Real estate

When Berwin Leighton and Paisner & Co announced their merger plans, they made no secret of the fact that the deal was corporate driven. But when it takes effect on 1 May, the firms’ 160 property fee-earners will also be moving in together. Berwin Leighton brings some 22 property partners, double that of Paisner. The department’s projected turnover for 2000/2001 is £32m. Philip Bretherton, Berwin Leighton’s head of property, says that figure is the sum of two parts and does not incorporate the potential for growth that he and his Paisner equivalent Chris Adams have identified.

The pair seem to have hit it off and have lost little time in developing a new internal structure. They say it was obvious that Bretherton – who stepped into the leadership role after David Taylor’s shock departure – should head the merged group, while Adams will take a role on the firm’s management board.

Admittedly, Paisner’s property lawyers, except for consultant Geoff Hayhurst, are little known. So what do you get if you cross one of the City’s best-known property practices with a lesser known team? One answer is that Berwin Leighton gains Paisner’s niche in retail occupiers and leisure. Ironically, it comes less than a year since Berwin Leighton’s property group set up a think-tank to consider adding leisure and hospitality to its impressive spread of development, institutional, public finance initiative (PFI) and property finance work.

The group decided that such a move would prove too expensive, suggesting that the leisure and hospitality market was not seen as being profitable enough for a leading City property firm. But whatever the spin, the fact is that Berwin Leighton Paisner will have a leisure and hospitality arm as a result of the merger. Paisner clients include heavyweights such as Forte, thanks to partner David Levy’s 25-year relationship. Most recently, he has been working on the disposal of parts of the Forte hotel estate by Compass Group, working with lead adviser Freshfields Bruckhaus Deringer. Paisner partner Rachel Philips, who worked with Levy on the deal, will head the new leisure and hospitality team within the merged firm.

Berwin Leighton also gains a regulatory and licensing group, led by Craig Baylis. Paisner has some experience advising Tesco, a major Berwin Leighton client, so it is a synergy that the merged department will be eager to exploit. Some conflicts may arise when Paisner acts for a Tesco landlord, which means Adams will have to withdraw when necessary. The other obvious crossover client is British Land. Paisner’s relationship with the property company is via Great Universal Stores, which has a 50-50 joint venture with British Land. Again, it is a synergy worth pursuing. No doubt other common clients will be identified lower down the Paisner and Berwin Leighton lists.

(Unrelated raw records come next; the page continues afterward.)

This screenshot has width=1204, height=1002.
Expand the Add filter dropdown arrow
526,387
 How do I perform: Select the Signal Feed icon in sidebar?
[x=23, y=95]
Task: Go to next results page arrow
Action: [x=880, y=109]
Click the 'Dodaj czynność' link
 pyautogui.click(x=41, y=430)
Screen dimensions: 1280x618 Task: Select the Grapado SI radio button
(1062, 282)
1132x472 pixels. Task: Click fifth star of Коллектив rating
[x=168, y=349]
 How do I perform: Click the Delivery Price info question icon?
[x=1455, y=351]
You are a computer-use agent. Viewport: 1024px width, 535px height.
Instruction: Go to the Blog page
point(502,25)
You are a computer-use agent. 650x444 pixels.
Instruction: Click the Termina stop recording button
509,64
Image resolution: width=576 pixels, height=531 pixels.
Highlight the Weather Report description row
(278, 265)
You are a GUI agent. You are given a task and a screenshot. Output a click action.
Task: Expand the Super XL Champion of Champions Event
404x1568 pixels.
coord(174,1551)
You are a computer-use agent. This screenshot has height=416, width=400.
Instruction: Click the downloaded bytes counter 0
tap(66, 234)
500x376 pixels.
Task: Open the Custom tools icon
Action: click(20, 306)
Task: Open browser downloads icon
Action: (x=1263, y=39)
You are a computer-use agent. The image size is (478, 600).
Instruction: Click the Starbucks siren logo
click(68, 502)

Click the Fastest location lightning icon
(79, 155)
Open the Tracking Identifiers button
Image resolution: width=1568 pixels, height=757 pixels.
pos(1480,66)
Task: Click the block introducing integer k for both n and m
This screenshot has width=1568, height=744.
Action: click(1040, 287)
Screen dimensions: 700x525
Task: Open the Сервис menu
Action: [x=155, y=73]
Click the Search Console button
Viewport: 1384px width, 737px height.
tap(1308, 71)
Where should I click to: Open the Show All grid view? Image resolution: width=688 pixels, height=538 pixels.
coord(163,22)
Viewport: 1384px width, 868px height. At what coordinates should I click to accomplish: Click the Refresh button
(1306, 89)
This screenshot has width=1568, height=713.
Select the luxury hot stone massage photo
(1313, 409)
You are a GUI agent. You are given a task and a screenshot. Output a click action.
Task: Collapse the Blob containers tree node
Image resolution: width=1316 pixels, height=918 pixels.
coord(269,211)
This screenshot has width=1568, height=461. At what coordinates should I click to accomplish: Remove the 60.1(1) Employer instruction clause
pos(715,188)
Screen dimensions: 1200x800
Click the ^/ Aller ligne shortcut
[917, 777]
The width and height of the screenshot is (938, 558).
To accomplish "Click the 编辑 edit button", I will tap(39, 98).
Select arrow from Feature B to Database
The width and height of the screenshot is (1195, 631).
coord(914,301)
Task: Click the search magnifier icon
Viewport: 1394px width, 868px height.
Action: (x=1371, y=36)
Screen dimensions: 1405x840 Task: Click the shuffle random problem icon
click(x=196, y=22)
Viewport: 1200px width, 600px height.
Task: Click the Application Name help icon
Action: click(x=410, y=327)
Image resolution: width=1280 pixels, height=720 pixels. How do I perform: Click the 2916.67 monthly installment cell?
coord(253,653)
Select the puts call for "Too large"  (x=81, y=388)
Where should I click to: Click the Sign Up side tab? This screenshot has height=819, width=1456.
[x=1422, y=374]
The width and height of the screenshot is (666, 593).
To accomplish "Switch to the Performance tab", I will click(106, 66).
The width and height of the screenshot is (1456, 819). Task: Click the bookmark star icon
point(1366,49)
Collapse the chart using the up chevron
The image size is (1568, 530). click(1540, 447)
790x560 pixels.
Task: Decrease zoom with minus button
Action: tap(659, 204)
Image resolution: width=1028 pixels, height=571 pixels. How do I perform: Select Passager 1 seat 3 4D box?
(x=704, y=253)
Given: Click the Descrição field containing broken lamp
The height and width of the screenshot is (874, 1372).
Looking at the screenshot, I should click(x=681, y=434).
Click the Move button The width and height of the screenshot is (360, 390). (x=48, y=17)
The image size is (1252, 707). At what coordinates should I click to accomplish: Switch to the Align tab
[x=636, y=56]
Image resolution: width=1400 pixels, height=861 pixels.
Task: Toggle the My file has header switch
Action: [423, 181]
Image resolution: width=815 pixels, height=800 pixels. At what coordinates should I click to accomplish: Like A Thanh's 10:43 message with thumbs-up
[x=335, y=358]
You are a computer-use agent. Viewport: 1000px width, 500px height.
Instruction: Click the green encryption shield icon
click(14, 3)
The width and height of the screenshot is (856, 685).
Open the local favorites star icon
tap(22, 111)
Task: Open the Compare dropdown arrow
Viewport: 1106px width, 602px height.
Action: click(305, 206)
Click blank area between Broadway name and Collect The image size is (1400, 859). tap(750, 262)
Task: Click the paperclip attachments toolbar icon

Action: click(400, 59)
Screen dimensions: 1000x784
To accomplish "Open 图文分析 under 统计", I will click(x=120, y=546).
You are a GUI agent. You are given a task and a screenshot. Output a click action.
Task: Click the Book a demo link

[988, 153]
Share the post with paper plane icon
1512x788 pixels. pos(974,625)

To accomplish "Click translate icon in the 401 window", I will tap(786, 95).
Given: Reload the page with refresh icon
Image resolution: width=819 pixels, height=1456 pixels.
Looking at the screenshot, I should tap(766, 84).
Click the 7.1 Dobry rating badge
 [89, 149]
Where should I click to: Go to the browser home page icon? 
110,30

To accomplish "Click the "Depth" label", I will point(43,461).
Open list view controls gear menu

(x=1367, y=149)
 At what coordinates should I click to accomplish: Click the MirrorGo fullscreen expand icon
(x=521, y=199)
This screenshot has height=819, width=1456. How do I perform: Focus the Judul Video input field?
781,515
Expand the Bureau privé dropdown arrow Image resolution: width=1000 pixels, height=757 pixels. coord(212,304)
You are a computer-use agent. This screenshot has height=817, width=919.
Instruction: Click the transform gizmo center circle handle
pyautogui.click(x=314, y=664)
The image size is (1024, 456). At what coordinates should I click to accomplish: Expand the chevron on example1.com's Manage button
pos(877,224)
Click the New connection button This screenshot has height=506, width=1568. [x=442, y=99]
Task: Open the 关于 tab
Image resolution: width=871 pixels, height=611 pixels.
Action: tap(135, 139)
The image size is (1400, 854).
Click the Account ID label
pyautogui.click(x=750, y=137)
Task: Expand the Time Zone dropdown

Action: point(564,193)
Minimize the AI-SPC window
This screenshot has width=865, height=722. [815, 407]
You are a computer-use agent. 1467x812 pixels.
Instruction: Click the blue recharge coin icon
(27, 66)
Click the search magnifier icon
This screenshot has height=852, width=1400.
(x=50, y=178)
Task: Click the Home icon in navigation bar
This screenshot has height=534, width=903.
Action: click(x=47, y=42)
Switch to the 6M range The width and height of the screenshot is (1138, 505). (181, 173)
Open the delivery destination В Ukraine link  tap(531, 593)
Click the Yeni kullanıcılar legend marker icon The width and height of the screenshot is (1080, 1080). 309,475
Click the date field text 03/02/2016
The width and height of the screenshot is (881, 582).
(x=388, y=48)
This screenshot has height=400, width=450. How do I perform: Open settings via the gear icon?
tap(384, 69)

Bretherton and Adams point to further gains. The new firm will be keen to wow Paisner clients such as Compass with Berwin Leighton’s well-established PFI expertise. And the new firm’s enhanced corporate strength (it will jointly field 150 corporate fee-earners) fits well with current trends for corporate-driven property transactions and property deals fronted by corporate vehicles.

Bretherton is aware of the need to keep everyone happy and looks out for any potential hotspots on his regular floor walks. But it is impossible to please everyone. Paisner has already seen some fallout on the corporate side, with top partners Stephen Nelson and Paul Lewis leaving for the London office of US firm Squire Sanders & Dempsey, as revealed by The Lawyer last month. In property, Paisner partner Janet Auckland looks set to be the first to go: she has a particular interest in residential work and plans to join two-partner Eversleys Solicitors in Islington. She may not be the last of Paisner’s older property partners to decide they fit better elsewhere.

More pressing for Bretherton and Adams, however, is the need to keep the firms’ young guns happy. The general approach has therefore been to appoint the up and coming as team leaders within the new department. With those decisions out of the way, the next big test for Bretherton and Adams lies just around the corner, when the firms vote this week on partnership promotions.